Related Content: Ingrao tells MSU Extension Director Jeff Dwyer more about Heroes to Hives.

Ingrao says the program offers many benefits to veterans.

“What we find is as they go through this nine months of being together, seeing one another, interacting with each other in on-ground workshops, these veterans start to build bonds. And the conversations that we see happening over the bees really go from things about biology and management to things that happen in combat or maybe experiences that we've had returning home and struggling.

“And so Heroes to Hives is much more than a beekeeping education. It's an opportunity for veterans to reconnect and to have this broader mission that really gives us purpose, which a lot of us struggle with that when we come back.

“Often times as soldiers we're tasked with destruction, with going and taking over areas by destroying enemy installations. But when we come home, we want to diversify that ability to interact, not just from a destructive perspective, but from a nurturing perspective. And that's what beekeeping offers individuals as they transition is an opportunity to come from that mindset of destruction to that mindset of nurturing and taking care of this small animal.”

Ford has been working to help the honeybee population and partnering with Heroes to Hives was a natural progression.

Cormac Wright
Credit Ford

“I was aware of the plight of honeybees, but to me it was one of those abstract problems like a global warming that seems so big you don’t know where to begin to help,” says Cormac Wright, Global Energy Systems Project Manager at Ford. “I proposed a plan to Ford’s vice president for sustainability at various locations throughout Ford. We have such a large global footprint so this would be an opportunity to educate our employees and to have the conversation around what challenges are facing bees and how we could help.

“When we were rolling out hives at the world headquarters site, we had Adam in for a conversation on how we might help the bees. In the course of our conversation, he was telling me about Heroes to Hives and the issues they had with not having a location in southeast Michigan. And to me, it just seemed like such a great opportunity to step in and offer Ford property to help.
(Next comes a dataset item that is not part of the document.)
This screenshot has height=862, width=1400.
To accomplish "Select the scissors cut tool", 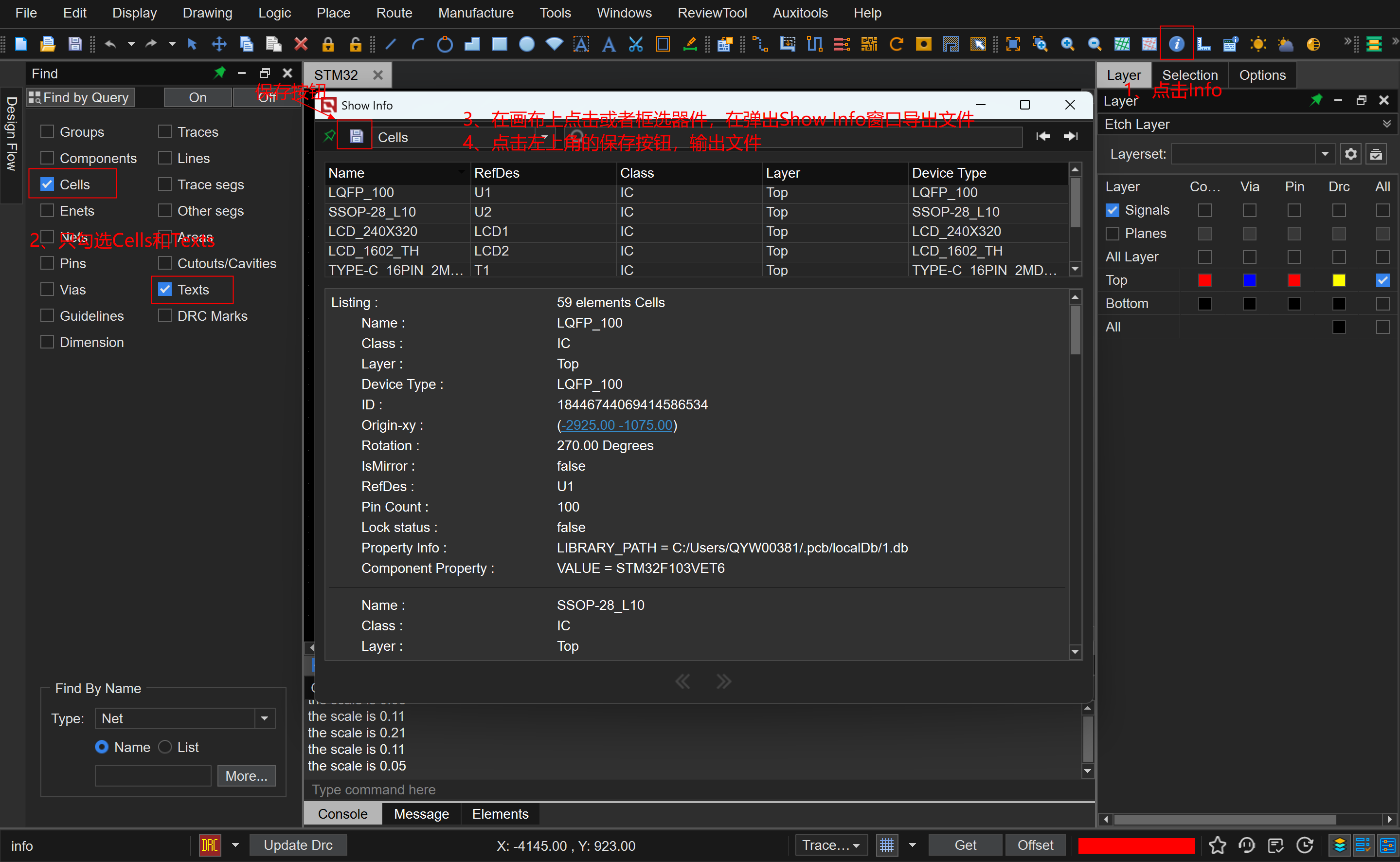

We were establishing hives around the southeast Michigan area so if we could dedicate some to the Heroes to Hives Program, it seemed like our partnership could solve this issue for MSU.”

“This partnership is an opportunity for Heroes to Hives to explore these corporate partnerships,” adds Ingrao. “Ford is helping us by offering us a site, and we're also helping Ford by offering our training to their employees. We have 280 veterans and their dependents participating in the program. And we have 440 Ford employees participating in the program.

“And one of the things that I constantly hammer on with my students is we're in a situation where we don't need more beekeepers. We need more educated beekeepers. Because an uneducated beekeeper is just killing bees year after year and that's not helping the problem. That's exacerbating the problem.

“The partnership with Ford shows that we can have an impact by helping veterans, and through these corporate relationships, we can also foster and promote this type of education within an organization. Ford has a global sustainability initiative around pollinators. We want those individuals who want to be part of that initiative within Ford to be the best educated individuals so that they can actually contribute to solving this problem rather than contributing to the problem.”